◆ **Your goal**
The reply should hold every entry exactly as written and none of the pictures.

◆ **Provided data**
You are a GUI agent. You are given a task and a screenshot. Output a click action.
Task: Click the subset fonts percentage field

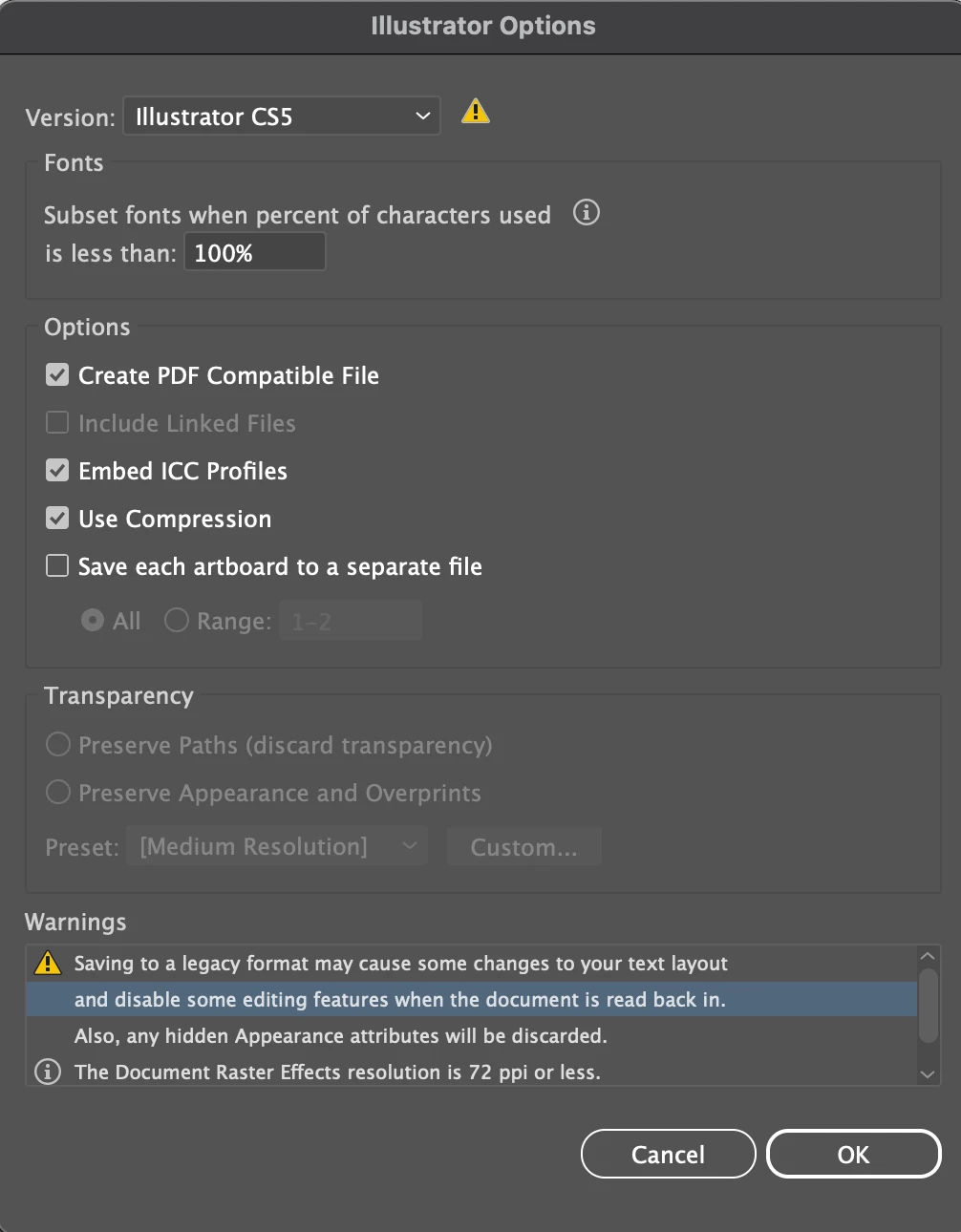click(254, 253)
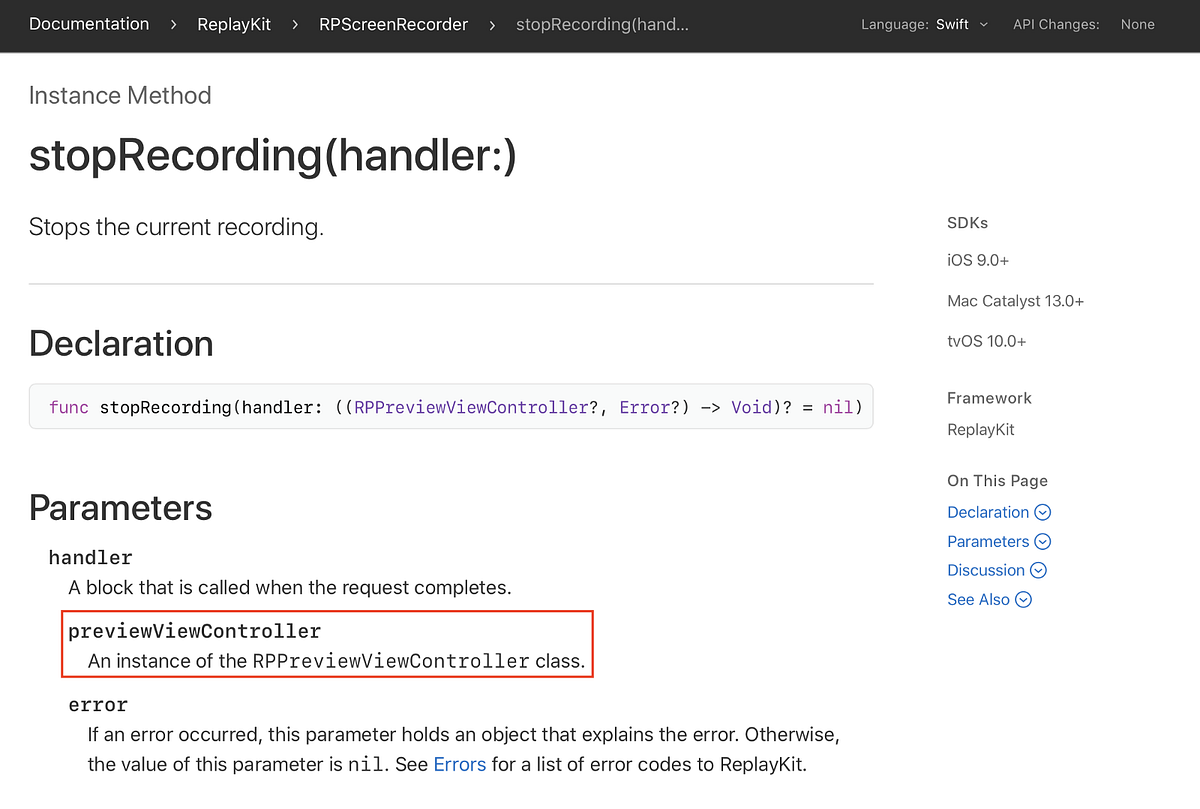
Task: Open RPScreenRecorder breadcrumb page
Action: click(393, 24)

◆ **Answer box**
You are a GUI agent. You are given a task and a screenshot. Output a click action.
Task: Click the subset fonts percentage field

click(254, 253)
Task: Open RPScreenRecorder breadcrumb page
Action: click(393, 24)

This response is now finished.